Race: An approximately 40% AUC of Celecoxib is higher in the Black population compared to Caucasians. The cause and clinical significance of this finding is unknown.
Hepatic impairment: Plasma concentrations of Celecoxib in patients with mild hepatic impairment (Child-Pugh Class A) are not significantly different from those of age and sex matched controls. In patients with moderate hepatic impairment (Child-Pugh Class B) Celecoxib plasma concentrations are about twice those of matched controls (see Dosage & Administration).

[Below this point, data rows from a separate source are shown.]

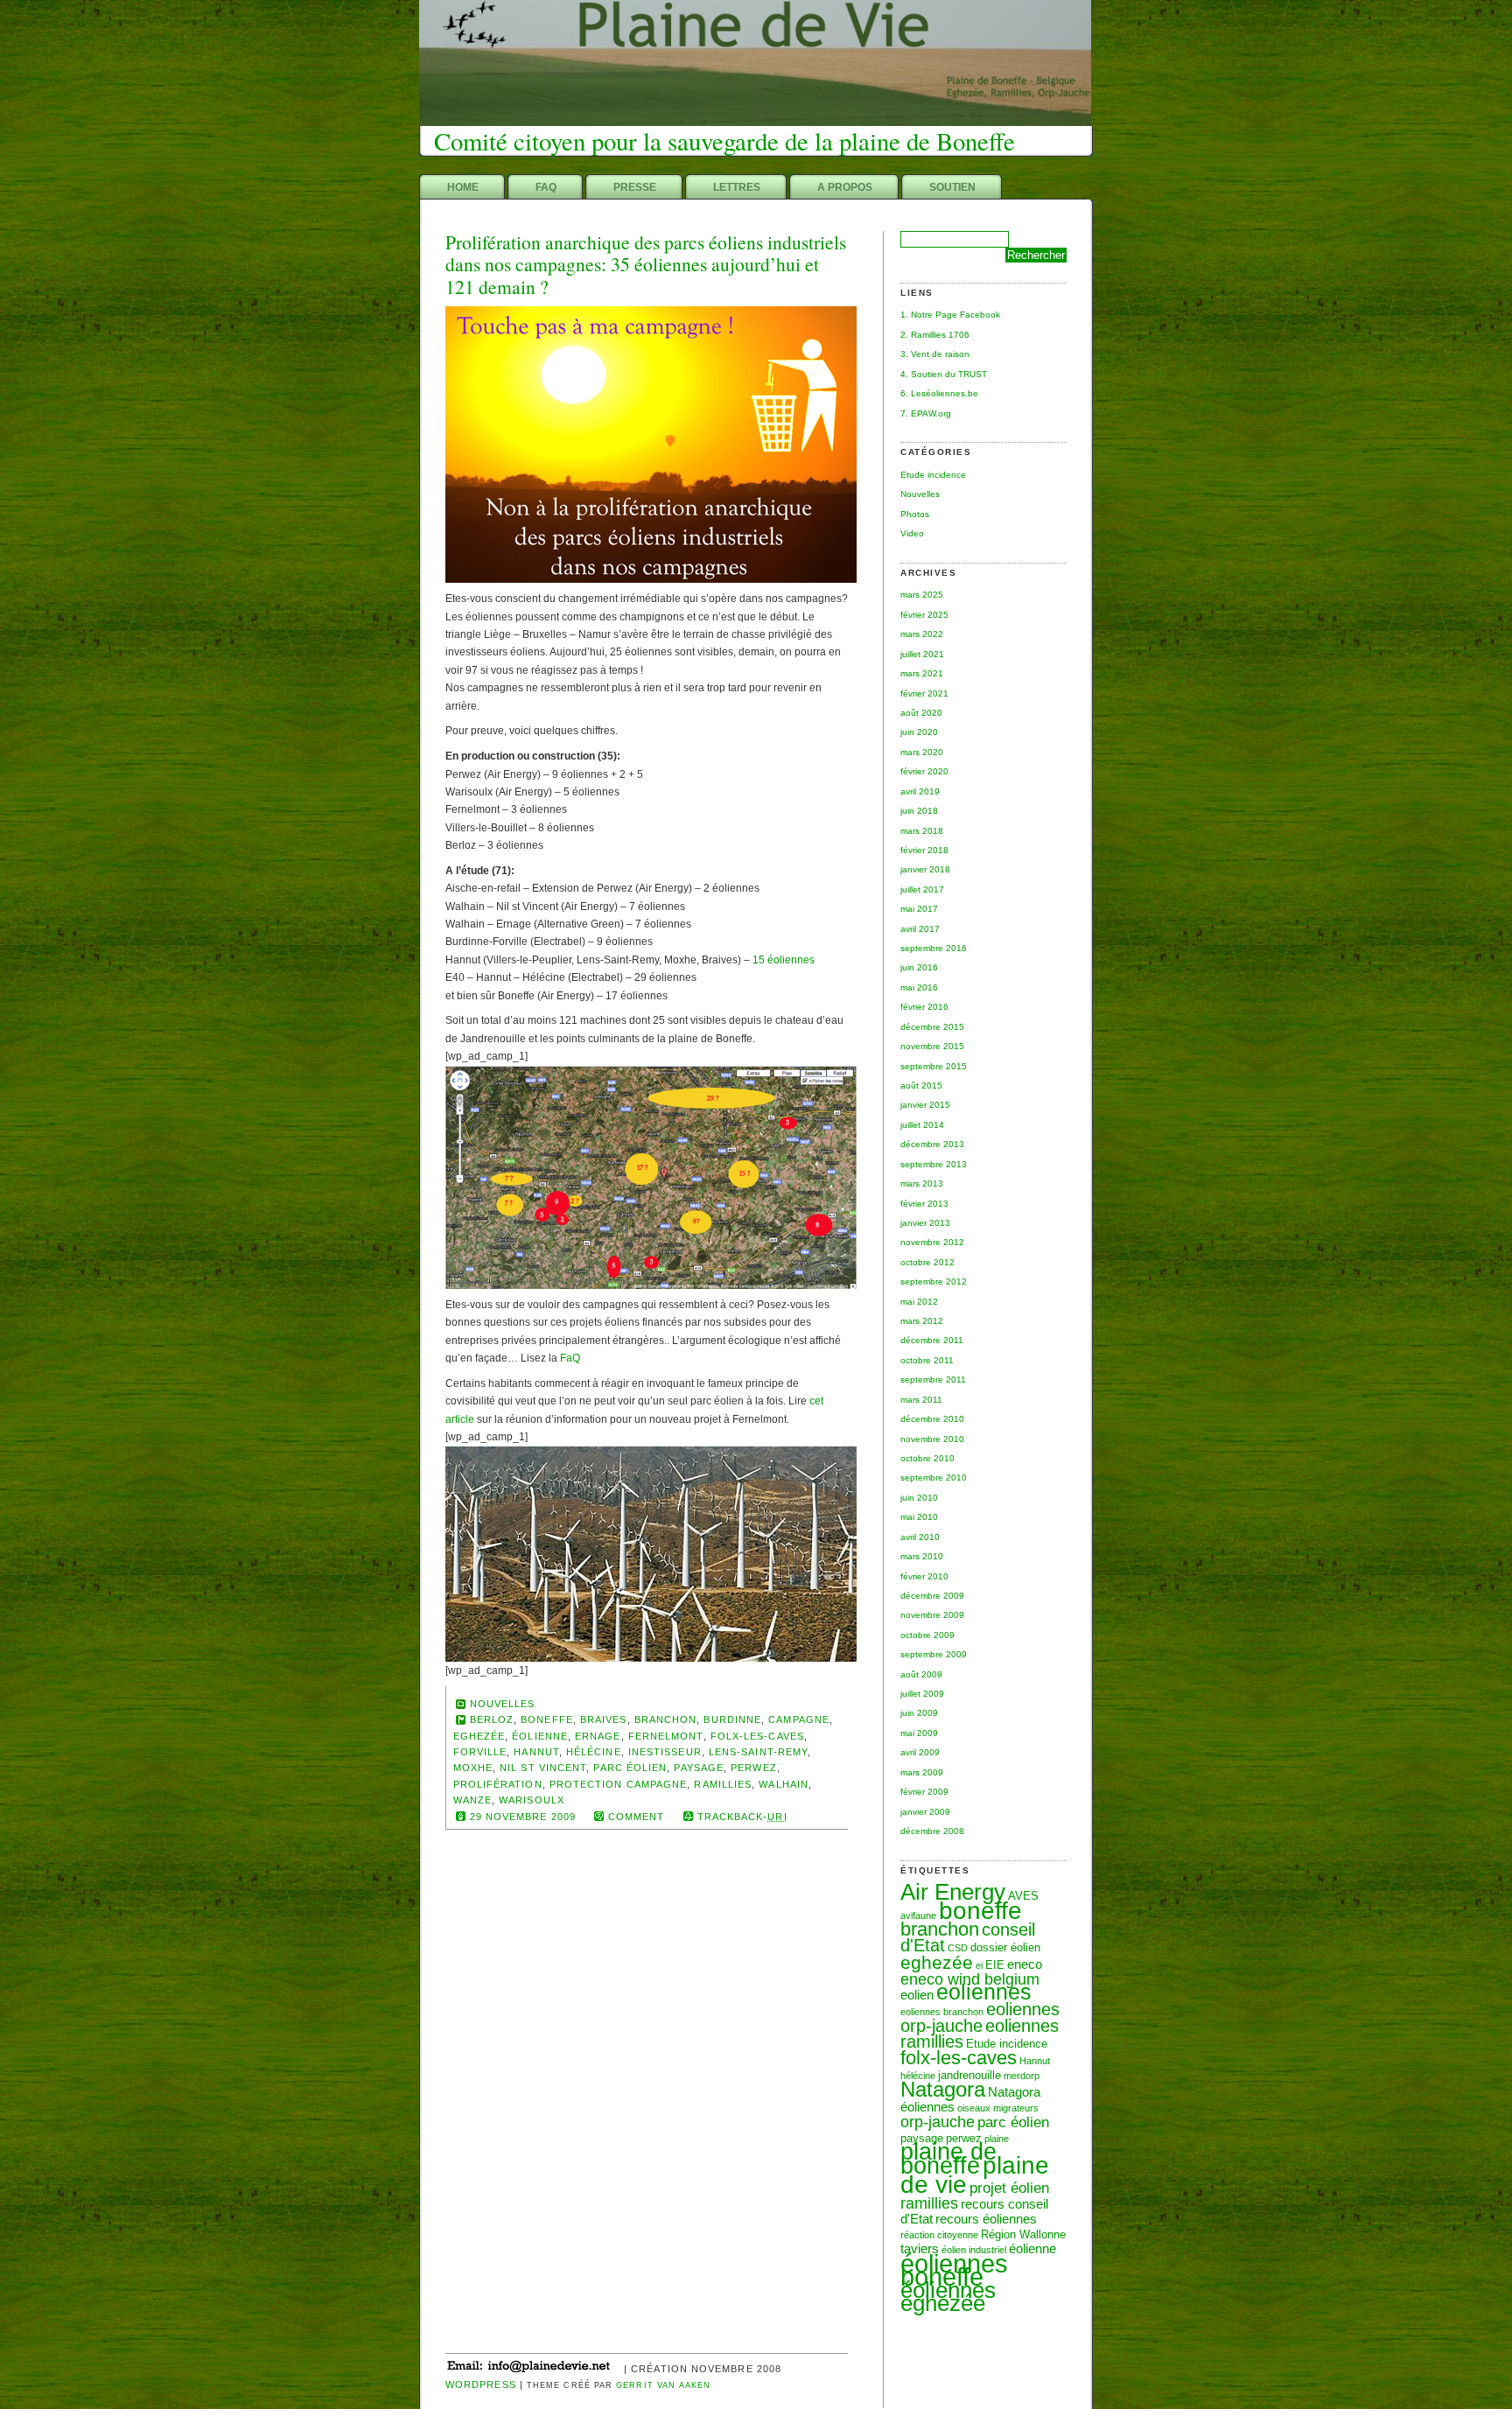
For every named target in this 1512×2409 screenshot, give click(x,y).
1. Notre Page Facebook (950, 314)
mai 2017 (919, 909)
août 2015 (921, 1085)
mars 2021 (921, 673)
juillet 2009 (922, 1693)
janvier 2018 (925, 869)
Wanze (472, 1800)
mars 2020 (921, 752)
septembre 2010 (933, 1477)
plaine (996, 2138)
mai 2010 (919, 1517)
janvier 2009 (925, 1812)
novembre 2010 (932, 1439)
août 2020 (921, 713)
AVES (1023, 1895)
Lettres (736, 187)
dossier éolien (1005, 1947)
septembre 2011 (933, 1379)
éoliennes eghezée (948, 2296)
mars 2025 (921, 594)
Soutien (952, 187)
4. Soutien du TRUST (943, 374)
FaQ (570, 1358)
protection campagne (619, 1784)
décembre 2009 (932, 1595)
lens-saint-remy (758, 1752)
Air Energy (952, 1892)
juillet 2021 (922, 654)
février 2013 (924, 1203)
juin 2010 (919, 1497)
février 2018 (924, 850)
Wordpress (480, 2384)
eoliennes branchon (942, 2011)
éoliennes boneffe (954, 2270)
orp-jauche (937, 2121)
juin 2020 (919, 732)
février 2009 (924, 1791)
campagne (799, 1719)
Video (912, 533)
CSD (958, 1948)
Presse (634, 187)
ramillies (929, 2203)
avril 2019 (920, 791)
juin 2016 (919, 967)
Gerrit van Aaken (663, 2385)
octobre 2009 (927, 1635)
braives (603, 1719)
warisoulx (531, 1800)
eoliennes (984, 1991)
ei (979, 1965)
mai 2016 (919, 987)
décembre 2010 (932, 1419)
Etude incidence (933, 475)
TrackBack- (742, 1816)
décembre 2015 (932, 1027)
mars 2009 (921, 1772)
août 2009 (921, 1674)
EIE (994, 1964)
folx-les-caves (958, 2058)
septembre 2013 (933, 1164)
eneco (1024, 1964)
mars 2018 (921, 831)
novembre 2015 (932, 1046)
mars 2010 (921, 1556)
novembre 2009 (932, 1615)
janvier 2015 (925, 1105)
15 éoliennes (783, 960)
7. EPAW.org (925, 413)
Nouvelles (920, 494)
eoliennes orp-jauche (980, 2016)
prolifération (497, 1784)
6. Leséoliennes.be (939, 393)
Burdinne (732, 1719)
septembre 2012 (933, 1281)
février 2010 (924, 1576)
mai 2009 (919, 1733)
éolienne (1032, 2248)
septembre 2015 (933, 1066)
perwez (753, 1767)
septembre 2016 (933, 948)
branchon (939, 1929)
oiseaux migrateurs (998, 2108)
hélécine (917, 2075)
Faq (546, 187)
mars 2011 (921, 1399)
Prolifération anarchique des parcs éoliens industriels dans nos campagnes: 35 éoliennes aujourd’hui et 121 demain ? (645, 264)
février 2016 (924, 1007)
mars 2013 (921, 1183)
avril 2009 (920, 1752)
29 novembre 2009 (523, 1816)
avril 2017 (920, 929)
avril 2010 (920, 1537)
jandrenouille (969, 2075)
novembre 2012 (932, 1242)
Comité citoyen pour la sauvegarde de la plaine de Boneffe (724, 141)
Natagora (942, 2089)
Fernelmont (666, 1736)
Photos (914, 514)
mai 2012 (919, 1301)
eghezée (936, 1962)
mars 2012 (921, 1321)
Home (463, 187)
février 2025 (924, 615)
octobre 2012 (927, 1262)
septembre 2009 (933, 1654)
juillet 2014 (922, 1125)
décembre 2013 (932, 1144)
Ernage (597, 1736)
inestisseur (665, 1752)
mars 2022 (921, 634)
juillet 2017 (922, 889)
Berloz (492, 1719)
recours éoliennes (986, 2218)
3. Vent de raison (935, 354)
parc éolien (1013, 2122)
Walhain (783, 1784)
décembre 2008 (932, 1831)
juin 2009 (919, 1713)
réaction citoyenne (939, 2235)
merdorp (1022, 2075)
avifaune (918, 1915)
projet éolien (1009, 2187)
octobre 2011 (927, 1360)
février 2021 (924, 693)
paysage (699, 1767)
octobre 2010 (927, 1458)
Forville (480, 1752)
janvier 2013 (925, 1223)
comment (636, 1816)
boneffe (980, 1910)
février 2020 (924, 771)
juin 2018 (919, 811)
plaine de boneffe (948, 2159)
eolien (917, 1994)
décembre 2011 (931, 1340)
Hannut (1034, 2060)
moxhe (473, 1767)
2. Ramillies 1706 (935, 335)
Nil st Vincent (543, 1767)
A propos (844, 187)
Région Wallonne (1023, 2234)
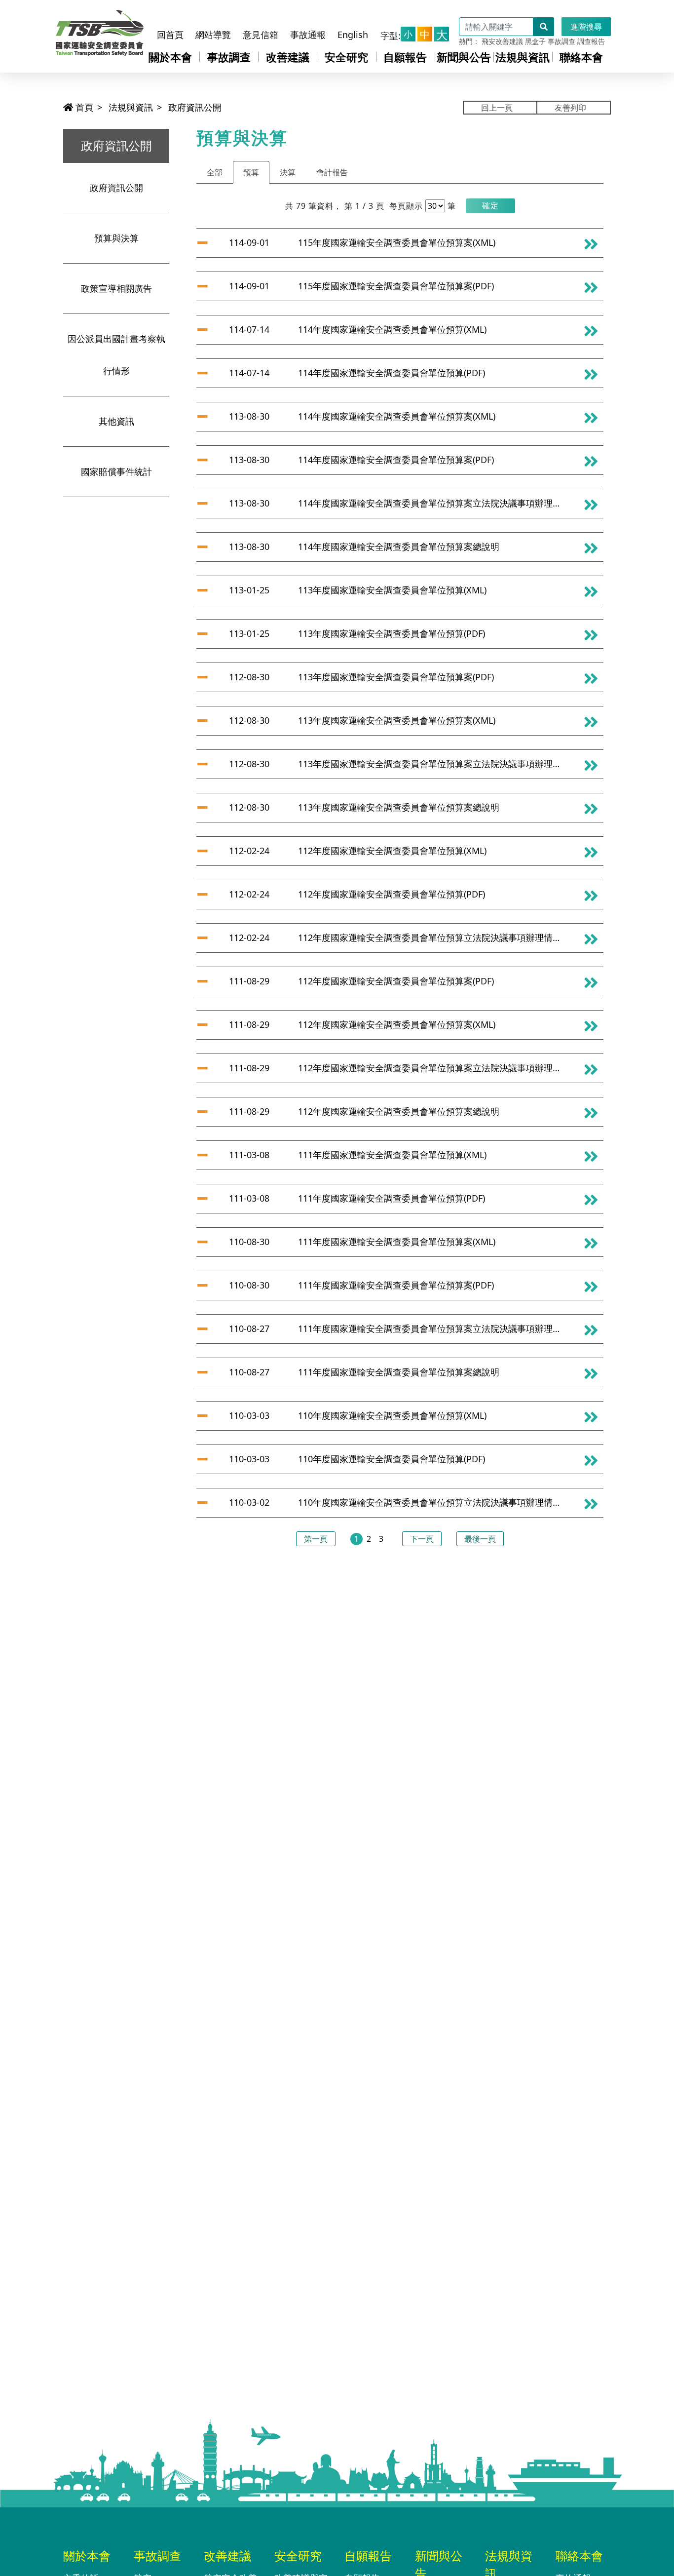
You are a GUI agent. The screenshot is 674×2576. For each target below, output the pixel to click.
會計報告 (332, 172)
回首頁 (170, 34)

Renal impairment: In the elderly with age-related reductions in glomerular filtration rate (GFR) (mean GFR > 65 mL/min 1.73 m2) and in patients with chronic stable renal insufficiency (GFR 35-60 mL/min/1.73 m2). Celecoxib pharmacokinetics is comparable to those seen in patients with normal renal function. No significant relationship can be found between serum creatinine (or creatinine clearance) and Celecoxib clearance. Severe renal insufficiency is expected to alter clearance of Celecoxib since the main route of elimination is via hepatic metabolism to inactive metabolites.
Renal effects: The relative roles of COX-1 and COX-2 in renal physiology are not completely understood. Celecoxib reduces the urinary excretion of PGE2 and 6-keto-PGF1 (a prostacyclin metabolite) but leaves serum thromboxane B2 (TXB2) and urinary excretion of 11-dehydro-TXB2, a thromboxane metabolite (both COX-1 products) unaffected. Celecoxib produces no decreases in GFR in the elderly or those with chronic renal insufficiency. It will also show transient reductions in fractional excretion of sodium.